Hoodline Reports on AIM Undercover DEI Videos Putting Cincinnati and Kent State on the Hot Seat
February 26, 2026
Undercover videos released this month are putting the University of Cincinnati and Kent State University under the microscope, with staff caught on hidden camera saying diversity, equity and inclusion still sit at the heart of coursework and teacher training. The footage, posted online by Accuracy in Media, comes nearly a year after Ohio’s Advance Ohio Higher Education Act, or Senate Bill 1, became law and restricted DEI initiatives at public colleges.

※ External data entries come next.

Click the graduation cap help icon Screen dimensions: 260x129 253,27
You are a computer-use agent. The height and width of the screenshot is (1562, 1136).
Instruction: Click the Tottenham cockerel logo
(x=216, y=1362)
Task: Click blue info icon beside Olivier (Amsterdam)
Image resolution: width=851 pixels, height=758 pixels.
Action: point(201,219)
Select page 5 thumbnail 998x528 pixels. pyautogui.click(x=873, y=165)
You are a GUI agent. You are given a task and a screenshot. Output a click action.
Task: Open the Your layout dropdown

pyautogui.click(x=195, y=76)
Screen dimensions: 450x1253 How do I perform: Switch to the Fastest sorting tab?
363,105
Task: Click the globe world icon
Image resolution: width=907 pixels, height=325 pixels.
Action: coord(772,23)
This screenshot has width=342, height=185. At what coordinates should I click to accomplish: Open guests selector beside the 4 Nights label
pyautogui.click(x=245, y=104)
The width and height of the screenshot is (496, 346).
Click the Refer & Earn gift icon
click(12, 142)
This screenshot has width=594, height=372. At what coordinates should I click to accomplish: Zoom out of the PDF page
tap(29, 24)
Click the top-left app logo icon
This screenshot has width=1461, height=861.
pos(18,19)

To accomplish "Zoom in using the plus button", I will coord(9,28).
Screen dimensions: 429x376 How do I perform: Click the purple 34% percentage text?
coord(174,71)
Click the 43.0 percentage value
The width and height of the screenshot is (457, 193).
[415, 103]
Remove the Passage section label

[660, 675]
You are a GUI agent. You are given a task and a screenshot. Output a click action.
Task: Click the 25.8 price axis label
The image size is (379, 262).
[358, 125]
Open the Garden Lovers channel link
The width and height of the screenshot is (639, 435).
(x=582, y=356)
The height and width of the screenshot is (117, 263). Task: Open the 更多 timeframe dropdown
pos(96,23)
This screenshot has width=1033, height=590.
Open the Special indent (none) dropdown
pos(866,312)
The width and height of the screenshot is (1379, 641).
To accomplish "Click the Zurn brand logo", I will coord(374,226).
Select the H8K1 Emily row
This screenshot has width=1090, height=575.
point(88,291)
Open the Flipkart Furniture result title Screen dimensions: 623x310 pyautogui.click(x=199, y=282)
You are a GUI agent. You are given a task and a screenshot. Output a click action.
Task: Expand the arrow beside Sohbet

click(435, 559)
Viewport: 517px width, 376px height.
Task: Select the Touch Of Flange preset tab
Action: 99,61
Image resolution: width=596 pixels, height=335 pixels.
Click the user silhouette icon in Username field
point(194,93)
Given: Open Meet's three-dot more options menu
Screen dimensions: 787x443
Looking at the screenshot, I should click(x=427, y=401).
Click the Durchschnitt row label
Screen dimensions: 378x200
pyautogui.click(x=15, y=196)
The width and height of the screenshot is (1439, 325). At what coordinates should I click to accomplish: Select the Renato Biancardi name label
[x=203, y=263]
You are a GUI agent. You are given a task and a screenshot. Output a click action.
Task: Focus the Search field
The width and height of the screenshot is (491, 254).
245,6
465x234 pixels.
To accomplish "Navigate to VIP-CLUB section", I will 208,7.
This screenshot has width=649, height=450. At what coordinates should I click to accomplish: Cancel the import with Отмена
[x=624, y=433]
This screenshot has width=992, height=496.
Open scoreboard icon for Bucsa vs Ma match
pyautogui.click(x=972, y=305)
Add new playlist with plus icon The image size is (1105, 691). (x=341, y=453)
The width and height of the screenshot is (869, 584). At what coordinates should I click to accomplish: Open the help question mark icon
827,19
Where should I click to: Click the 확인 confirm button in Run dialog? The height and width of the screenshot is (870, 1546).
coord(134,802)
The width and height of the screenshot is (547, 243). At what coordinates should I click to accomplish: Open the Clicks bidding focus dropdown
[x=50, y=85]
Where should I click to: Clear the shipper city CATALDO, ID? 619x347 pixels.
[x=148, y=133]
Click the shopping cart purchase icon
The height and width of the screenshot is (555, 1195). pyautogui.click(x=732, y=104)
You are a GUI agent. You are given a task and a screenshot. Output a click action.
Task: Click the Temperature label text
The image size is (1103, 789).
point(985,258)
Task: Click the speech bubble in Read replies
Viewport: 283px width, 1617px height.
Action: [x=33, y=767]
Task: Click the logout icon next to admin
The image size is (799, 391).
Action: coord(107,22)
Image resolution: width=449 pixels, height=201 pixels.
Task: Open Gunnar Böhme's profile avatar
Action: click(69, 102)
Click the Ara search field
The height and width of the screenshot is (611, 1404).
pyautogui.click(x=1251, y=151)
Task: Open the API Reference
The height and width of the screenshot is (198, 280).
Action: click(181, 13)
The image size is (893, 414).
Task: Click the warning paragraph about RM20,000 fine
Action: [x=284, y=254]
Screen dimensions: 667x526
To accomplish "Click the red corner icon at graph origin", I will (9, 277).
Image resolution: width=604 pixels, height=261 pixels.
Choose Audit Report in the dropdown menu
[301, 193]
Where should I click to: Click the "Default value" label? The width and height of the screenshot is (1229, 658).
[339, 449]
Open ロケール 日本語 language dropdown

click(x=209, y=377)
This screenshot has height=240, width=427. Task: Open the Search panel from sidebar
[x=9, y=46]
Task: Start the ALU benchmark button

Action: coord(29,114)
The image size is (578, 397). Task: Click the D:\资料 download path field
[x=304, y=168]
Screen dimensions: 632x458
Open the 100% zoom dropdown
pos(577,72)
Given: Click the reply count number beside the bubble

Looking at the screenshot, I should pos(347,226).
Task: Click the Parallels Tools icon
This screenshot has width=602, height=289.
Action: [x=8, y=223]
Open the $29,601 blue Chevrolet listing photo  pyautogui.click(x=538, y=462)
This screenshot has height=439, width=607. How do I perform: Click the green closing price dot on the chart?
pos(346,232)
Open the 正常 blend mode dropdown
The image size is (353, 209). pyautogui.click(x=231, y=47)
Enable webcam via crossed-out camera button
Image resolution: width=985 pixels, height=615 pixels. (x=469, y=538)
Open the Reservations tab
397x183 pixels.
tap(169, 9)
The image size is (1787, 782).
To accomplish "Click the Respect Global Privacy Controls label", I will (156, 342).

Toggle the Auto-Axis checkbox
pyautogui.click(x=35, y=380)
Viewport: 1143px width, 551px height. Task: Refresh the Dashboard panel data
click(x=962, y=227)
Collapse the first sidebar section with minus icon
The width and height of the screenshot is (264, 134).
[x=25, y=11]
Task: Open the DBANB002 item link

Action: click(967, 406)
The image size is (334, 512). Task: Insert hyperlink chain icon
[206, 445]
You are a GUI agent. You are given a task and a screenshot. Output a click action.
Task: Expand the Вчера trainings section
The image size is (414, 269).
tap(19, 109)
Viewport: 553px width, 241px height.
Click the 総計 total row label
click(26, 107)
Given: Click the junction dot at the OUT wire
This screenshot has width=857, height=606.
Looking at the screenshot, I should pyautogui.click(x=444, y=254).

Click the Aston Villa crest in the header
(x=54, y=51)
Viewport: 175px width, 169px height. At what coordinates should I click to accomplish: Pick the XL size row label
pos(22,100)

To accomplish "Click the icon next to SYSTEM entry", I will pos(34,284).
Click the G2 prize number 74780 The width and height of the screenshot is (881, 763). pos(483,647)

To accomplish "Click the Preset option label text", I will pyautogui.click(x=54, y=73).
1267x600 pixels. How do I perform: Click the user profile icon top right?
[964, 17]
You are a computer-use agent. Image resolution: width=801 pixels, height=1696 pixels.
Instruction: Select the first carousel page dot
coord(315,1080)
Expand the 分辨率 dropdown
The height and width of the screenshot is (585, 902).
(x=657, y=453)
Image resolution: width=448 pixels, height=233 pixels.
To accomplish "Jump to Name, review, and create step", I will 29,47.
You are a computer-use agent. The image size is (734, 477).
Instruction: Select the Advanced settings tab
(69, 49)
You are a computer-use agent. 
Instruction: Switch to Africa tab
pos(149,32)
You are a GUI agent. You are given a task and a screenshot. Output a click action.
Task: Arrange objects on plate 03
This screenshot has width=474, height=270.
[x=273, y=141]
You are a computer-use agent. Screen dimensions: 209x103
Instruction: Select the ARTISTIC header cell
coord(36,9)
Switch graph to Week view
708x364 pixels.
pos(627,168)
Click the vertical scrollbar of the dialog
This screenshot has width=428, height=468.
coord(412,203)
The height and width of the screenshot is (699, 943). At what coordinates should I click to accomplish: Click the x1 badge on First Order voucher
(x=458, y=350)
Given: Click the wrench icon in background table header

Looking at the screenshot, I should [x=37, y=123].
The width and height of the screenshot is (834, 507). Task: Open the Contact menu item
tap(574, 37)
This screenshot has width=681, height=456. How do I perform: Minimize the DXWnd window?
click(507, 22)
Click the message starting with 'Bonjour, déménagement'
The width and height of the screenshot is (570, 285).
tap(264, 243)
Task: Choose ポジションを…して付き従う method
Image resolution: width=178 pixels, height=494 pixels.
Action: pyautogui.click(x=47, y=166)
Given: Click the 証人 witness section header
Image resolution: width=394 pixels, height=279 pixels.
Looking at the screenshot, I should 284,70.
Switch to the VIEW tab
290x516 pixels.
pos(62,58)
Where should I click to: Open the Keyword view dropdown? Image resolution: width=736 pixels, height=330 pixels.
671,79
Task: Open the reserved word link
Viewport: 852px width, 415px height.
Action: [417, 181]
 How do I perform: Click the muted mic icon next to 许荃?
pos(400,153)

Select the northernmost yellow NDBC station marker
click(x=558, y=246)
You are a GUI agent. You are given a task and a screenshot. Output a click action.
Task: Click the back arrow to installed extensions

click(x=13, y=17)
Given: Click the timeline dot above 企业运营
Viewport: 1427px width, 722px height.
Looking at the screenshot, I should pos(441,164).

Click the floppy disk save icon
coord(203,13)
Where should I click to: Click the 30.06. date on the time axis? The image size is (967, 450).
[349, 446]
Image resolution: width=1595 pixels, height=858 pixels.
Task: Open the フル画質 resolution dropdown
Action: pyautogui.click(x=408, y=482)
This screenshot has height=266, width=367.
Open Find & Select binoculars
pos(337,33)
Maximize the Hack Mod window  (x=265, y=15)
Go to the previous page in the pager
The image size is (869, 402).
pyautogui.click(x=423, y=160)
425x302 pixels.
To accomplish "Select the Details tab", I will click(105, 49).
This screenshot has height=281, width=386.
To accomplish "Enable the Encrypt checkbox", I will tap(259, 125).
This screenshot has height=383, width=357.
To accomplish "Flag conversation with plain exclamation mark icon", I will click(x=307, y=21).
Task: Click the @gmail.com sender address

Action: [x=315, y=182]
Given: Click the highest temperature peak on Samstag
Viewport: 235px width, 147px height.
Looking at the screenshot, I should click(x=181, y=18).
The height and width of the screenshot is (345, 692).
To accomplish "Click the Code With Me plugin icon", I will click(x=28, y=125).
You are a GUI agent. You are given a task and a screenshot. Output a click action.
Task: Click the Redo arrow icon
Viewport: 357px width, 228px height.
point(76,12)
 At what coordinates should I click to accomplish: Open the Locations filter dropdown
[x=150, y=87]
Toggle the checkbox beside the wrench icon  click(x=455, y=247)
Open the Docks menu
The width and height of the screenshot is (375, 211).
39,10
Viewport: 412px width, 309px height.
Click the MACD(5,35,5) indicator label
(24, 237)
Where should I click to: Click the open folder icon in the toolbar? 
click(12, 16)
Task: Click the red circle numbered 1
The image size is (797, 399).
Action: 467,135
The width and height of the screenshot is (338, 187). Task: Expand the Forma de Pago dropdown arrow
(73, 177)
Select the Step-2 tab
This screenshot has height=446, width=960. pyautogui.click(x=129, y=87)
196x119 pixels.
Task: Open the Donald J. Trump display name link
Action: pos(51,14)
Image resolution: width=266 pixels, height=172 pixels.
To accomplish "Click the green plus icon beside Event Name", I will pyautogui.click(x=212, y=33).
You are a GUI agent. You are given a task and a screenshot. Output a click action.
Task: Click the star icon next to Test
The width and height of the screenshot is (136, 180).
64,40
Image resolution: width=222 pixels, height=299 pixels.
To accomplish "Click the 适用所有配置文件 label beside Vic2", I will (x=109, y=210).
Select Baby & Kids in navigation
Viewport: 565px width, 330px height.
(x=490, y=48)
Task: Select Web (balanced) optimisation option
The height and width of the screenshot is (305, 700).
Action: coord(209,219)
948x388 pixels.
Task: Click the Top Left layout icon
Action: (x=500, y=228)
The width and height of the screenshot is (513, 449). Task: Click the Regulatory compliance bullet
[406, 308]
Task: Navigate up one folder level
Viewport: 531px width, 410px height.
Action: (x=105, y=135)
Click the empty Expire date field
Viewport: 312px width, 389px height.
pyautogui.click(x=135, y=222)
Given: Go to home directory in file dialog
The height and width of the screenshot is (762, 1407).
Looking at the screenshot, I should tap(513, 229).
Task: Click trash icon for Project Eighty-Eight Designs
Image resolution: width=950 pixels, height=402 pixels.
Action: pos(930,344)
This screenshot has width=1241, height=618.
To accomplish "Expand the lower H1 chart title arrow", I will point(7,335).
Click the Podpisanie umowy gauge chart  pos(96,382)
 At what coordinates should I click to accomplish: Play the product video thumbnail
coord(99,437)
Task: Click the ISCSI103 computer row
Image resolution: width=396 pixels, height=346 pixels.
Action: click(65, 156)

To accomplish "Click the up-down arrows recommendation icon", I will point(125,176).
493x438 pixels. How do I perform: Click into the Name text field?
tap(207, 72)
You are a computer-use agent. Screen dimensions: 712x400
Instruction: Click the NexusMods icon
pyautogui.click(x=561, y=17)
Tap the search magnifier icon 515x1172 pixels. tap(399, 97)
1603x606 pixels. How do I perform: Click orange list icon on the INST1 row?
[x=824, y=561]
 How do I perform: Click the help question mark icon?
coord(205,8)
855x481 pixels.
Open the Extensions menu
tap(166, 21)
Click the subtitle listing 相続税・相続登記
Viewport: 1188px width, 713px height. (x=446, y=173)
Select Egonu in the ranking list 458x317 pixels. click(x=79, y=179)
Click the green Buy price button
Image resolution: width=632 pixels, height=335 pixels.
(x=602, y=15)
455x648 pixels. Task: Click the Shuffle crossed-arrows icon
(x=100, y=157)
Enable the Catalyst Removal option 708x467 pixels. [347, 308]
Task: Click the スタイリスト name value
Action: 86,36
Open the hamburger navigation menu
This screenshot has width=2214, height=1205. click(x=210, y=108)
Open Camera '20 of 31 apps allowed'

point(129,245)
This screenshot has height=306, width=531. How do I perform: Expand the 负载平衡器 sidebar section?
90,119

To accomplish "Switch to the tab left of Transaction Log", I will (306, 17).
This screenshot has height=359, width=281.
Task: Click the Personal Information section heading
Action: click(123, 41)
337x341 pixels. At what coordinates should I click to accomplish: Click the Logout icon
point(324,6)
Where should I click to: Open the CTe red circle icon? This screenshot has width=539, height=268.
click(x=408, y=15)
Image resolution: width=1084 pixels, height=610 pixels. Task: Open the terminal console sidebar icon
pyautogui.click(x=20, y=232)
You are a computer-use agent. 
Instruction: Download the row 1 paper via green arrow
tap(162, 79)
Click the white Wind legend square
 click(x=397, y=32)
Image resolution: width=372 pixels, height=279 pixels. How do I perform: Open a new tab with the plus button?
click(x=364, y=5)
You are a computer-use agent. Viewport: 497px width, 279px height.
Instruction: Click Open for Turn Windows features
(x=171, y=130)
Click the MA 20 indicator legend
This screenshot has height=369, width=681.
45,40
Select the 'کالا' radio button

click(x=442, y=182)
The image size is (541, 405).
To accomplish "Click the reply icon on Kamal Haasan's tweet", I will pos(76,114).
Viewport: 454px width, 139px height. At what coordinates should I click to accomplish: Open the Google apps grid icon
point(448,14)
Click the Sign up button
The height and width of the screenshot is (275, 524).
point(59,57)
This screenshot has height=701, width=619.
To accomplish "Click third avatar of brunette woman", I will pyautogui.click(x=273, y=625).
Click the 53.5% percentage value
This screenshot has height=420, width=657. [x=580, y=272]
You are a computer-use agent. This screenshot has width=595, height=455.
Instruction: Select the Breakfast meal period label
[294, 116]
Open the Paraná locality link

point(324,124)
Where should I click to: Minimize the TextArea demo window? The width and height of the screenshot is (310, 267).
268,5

The recordings have raised fresh questions from local reporters and the watchdog group about whether Ohio’s public universities are truly in step with the state’s DEI ban. University leaders, for their part, are insisting they follow the law, while how the state might enforce those rules remains very much an open question.
What the videos show
In one of the undercover clips, a University of Cincinnati sociology program director speaks with an investigator posing as a parent and is asked whether a child would still receive an education that includes DEI. The administrator answers, “Yes, and he will,” and describes diversity-related conversations as “baked into” the department’s curriculum, according to Accuracy in Media.
A separate recording at Kent State captures a director in the educator-preparation program describing the school’s teacher-training offerings as “all about diversity, equity and inclusion” and suggesting that critics “want to keep the white men in power,” the group reports. Across the clips, staff members talk about how their departments continue to handle equity and inclusion topics after SB1 took effect, and those conversations have become the heart of the compliance questions now swirling around both campuses.